**TASK DIRECTIONS**
After finding "Task: Click the 2♥ bid in the bidding table" in the data, write out its line and all following lines without change, up to and including the last one. Leave out pictures.

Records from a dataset
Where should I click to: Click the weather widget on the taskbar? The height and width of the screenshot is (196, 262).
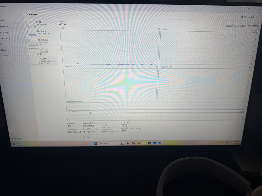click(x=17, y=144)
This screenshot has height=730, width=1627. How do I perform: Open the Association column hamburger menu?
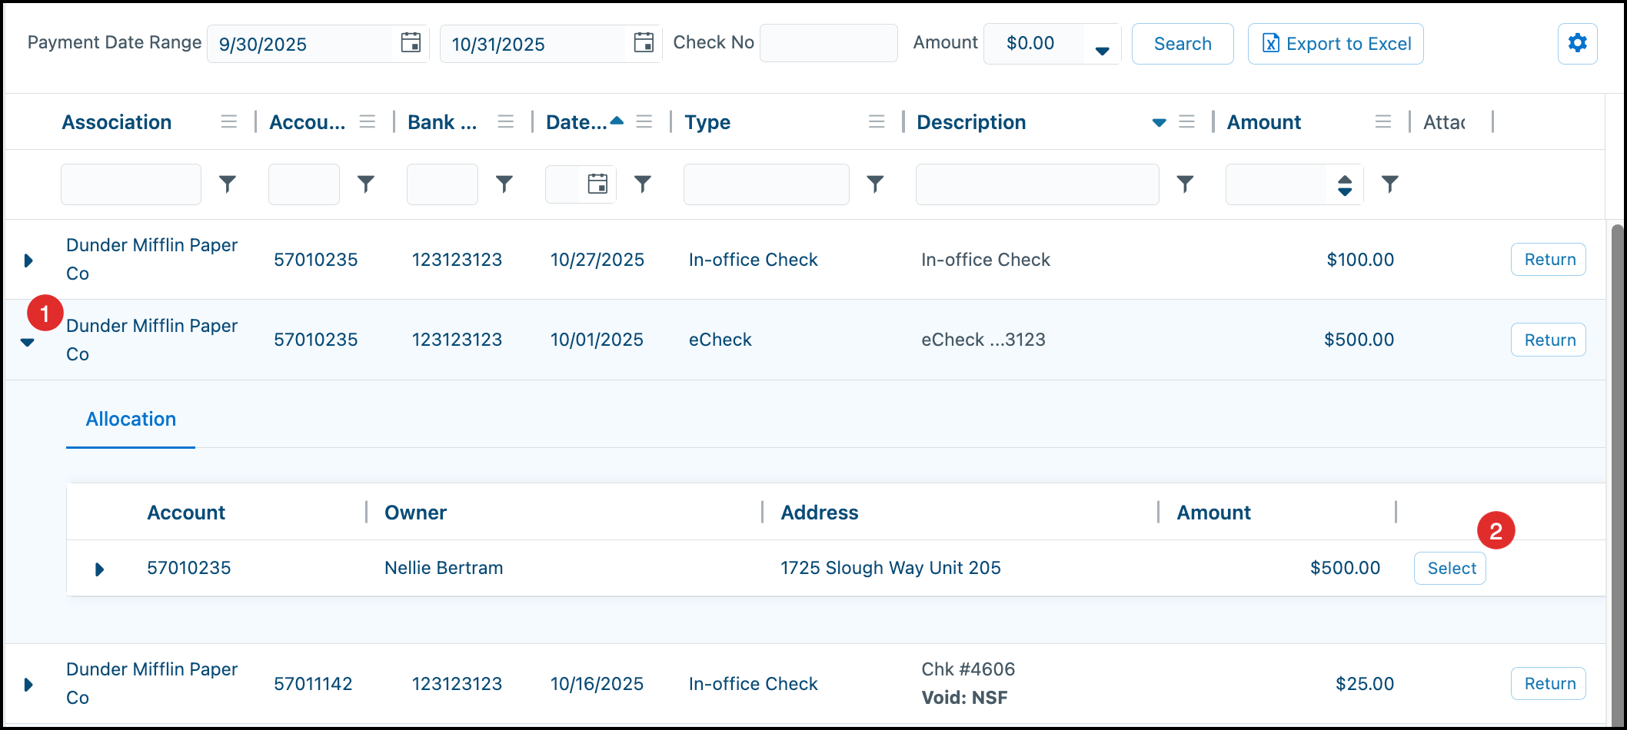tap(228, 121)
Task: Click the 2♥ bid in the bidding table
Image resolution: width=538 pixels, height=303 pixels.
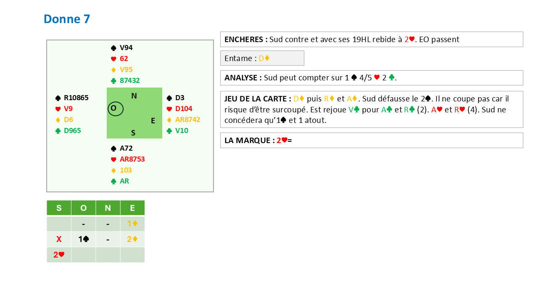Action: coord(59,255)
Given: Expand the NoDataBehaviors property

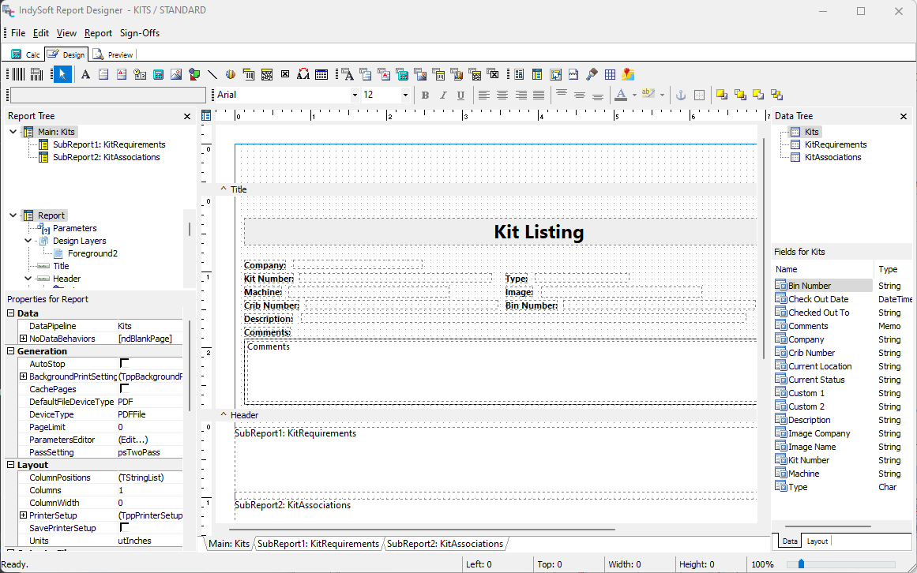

**PROBLEM SOLUTION**
Task: Click the 2♥ bid in the bidding table
Image resolution: width=538 pixels, height=303 pixels.
Action: coord(59,255)
Given: Expand the NoDataBehaviors property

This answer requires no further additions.